A 2023 Palate Cleansing in 2024 With The Turning Point Ensemble
Sunday, January 14, 2024

Fabián Panisello - Orpeheum Annex - 13 January 2024

 
Corey Hamm

People in this century still marvel at the Renaissance cathedrals and like me are unable to figure out how they could have possibly been constructed.

Involved were Freemasons. Of them we remember their secret handshakes. While as a teenager I was taught to read music, my knowledge of the practice has faded with time. I now believe that musicians and their skill in reading and writing music makes them this century’s Masons.

While for many years I wrote blogs that were my amateur versions of concert reviews, I have now avoided writing them, perhaps because once my Rosemary died in Dec 2020, I had no concert companion.

Last night at Turning Point Ensemble's concert featuring the Argentine/Spanish conductor/ composer Fabián Panisello, I had the company of my graphic designer friend Graham Walker who is able to read music very well and for many years played the flute.

Of the concert my initial reaction is, that after a terrible 2023, my presence at the Orpheum Annex, around the corner from the Orpheum, was like a palate cleansing experience that just might make me turnaround from being a recluse, living alone with two cats.

For those who may not know about the Turning Point Ensemble they are a musical group celebrating its 20th anniversary. Except when playing with last night's smaller orchestra, their main venue is the large basement musical centre of the downtown Simon Fraser University campus at what used to be Woodward’s. For antsy folks in fear of a possible nuclear holocaust I can assert, here, that this basement location, where cell phones do not work, may be the place to be if such an occurrence could happen.

Last night’s concert, in its smaller space brought several, wonderful advantages. Graham Walker and I were sitting dead centre in the front row. I have observed that many Canadians prefer to sit in the middle of the middle. Walker is Scottish and I am Argentine!  In this small orchestra place, when you look at any of the musicians, you can hear their instrument. If you move your gaze the sound is then that of the complete orchestra.

I was able to also see the changes involved with these musicians. Trombonist Ellen Marple used five different mutes (in one of photos below). Flutist Brenda  Fedoruk played a piccolo, a normal flute and Walker noticed and was delighted when she played on a larger alto flute. Harpist  Janelle Nadeau who was close to us had several strings on her instrument that were bright red.

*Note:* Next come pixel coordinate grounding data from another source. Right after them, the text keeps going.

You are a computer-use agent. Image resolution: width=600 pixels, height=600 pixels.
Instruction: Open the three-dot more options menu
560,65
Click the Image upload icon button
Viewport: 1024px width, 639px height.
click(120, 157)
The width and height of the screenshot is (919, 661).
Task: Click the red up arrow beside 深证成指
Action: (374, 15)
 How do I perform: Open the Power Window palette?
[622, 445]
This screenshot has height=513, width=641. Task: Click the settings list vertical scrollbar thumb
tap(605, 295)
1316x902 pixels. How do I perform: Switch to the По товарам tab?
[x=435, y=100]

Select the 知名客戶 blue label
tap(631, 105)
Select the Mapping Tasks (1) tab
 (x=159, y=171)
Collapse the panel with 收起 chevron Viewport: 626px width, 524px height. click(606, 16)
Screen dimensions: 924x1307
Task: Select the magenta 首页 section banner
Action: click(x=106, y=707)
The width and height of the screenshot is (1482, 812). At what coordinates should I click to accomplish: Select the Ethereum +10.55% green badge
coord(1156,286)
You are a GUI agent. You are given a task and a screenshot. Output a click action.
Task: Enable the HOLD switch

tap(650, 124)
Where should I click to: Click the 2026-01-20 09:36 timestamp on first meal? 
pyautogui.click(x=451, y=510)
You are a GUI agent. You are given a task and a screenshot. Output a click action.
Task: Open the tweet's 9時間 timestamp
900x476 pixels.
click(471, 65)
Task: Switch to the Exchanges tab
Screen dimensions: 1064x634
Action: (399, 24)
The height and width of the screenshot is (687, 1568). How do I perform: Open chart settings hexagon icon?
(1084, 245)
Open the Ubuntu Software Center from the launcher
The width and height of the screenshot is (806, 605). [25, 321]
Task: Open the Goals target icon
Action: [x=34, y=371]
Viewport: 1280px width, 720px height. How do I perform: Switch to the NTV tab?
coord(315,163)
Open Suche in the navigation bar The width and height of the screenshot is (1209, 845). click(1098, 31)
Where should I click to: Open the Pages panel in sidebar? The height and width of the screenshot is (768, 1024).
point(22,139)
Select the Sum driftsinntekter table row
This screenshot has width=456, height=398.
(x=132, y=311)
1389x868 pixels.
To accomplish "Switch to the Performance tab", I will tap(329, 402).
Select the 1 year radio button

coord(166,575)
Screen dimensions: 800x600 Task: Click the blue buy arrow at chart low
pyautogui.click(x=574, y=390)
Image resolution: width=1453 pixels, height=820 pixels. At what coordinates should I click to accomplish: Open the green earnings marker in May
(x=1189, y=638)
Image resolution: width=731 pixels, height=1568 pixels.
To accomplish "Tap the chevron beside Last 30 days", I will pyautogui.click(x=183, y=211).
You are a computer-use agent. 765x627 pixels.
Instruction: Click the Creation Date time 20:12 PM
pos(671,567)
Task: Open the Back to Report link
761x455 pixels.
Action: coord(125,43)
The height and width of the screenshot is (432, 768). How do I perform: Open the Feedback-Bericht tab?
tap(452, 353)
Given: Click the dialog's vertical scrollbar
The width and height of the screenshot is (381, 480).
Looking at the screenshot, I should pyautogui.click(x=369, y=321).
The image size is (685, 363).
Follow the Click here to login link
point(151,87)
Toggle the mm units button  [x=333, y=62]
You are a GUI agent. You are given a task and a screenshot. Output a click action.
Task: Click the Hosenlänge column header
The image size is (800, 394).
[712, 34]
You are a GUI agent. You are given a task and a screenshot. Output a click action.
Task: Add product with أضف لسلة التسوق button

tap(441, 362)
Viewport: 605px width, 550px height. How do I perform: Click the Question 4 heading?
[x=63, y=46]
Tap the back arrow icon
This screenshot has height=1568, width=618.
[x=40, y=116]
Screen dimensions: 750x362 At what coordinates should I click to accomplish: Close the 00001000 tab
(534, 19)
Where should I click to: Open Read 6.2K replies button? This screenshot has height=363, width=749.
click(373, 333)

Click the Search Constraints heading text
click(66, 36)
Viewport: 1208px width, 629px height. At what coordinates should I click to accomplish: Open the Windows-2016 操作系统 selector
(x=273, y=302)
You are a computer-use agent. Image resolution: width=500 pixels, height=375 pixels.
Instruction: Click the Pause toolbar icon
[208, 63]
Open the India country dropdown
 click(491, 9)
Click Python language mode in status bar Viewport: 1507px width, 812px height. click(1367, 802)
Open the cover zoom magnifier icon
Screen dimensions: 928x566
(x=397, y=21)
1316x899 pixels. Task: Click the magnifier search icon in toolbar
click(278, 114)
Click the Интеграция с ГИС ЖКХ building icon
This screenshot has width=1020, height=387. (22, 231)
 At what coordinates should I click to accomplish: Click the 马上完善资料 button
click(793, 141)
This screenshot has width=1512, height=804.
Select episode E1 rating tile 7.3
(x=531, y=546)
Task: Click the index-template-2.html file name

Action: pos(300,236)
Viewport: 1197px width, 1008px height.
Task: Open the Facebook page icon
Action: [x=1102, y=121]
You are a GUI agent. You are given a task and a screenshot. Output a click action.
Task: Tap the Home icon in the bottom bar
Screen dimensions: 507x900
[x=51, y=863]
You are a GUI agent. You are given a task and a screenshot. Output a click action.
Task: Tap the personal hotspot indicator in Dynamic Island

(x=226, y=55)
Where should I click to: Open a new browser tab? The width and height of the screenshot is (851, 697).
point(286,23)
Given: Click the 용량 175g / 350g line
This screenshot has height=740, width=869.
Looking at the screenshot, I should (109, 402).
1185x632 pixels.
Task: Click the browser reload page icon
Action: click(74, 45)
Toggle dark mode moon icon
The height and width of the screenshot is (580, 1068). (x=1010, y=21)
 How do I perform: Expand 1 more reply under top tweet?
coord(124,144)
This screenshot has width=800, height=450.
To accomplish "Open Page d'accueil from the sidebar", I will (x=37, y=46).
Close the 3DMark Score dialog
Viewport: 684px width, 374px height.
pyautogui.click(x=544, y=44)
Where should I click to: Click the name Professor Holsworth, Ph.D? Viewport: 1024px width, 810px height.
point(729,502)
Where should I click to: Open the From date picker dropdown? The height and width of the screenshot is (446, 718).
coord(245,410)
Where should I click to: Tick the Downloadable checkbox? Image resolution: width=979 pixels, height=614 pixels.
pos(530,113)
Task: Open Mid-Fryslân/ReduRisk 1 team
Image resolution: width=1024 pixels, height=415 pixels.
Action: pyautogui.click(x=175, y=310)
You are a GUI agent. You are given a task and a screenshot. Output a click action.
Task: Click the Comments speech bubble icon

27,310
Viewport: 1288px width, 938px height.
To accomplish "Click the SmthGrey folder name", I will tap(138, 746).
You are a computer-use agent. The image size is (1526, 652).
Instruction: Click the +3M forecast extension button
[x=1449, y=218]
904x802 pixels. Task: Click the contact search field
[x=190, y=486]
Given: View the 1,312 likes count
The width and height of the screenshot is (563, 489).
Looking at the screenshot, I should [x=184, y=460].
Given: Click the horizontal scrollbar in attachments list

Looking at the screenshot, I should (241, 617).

If you have gone to a few Vancouver concerts you might know that the hardest instrument to tune is that harp.

Brian Nesselroad, on percussion, except when assisted by Yueyi Liu, had to navigate a very wide wall of instruments. In one occasion he had to run from one side to the other in order to get to what to me looked like upright gongs on time for Panisello's nod.

Some orchestra musicians that play Beethoven and other composers of the 19th century may feel restless and even bored. Such is the case of the Turning Point Ensemble members.

Quite a few musicians of the Turning Point Ensemble who are also in the Vancouver Symphony wanted to explore the 20th and now 21st century music. A Turning Point Ensemble headed by the approachable (and sweet) Owen Underhill play music that challenges us with innovation, and the use of the digital possibilities of this century. David Brown, double bass player of the Vancouver Symphony, I have seen play with all kinds of amplifiers in concerts for Turning Point Ensemble in the past.

Where anywhere would I have heard Duke Ellington’s symphonic compositions if not for this orchestra? This Argie had never heard Stravinski’s Tango played by Jane Hays on the piano some concerts back.

With all the above out of the way, I will now go to my uncharted territory of the amateur music appreciation guy I am. My friend Graham Walker answered in the affirmative when I asked him if he heard any of the four works of the night on another night if he would recognize them. With the possible exception of György Liget’s Piano Concerto I could not. Since the solo playing of Corey Hamm was on a piano that was placed up and down so that he could face Fabián Panisello, I was not able to see all the fireworks his hands must have been doing. All I could see was his face.

After many years of listening to lyrical music, with some dissonant detours to Thelonius Monk and Astor Piazzolla, I was not quite ready for a complete concert featuring music that was not so. I believe that I would have a hard time sitting down in my living room to listen to Fabian Panisello’s Concierto de Cámara (2005). Watching him conduct and going from one musician to another, as they were featured, was part of the fun in my absorbing the dissonance and getting to appreciate it.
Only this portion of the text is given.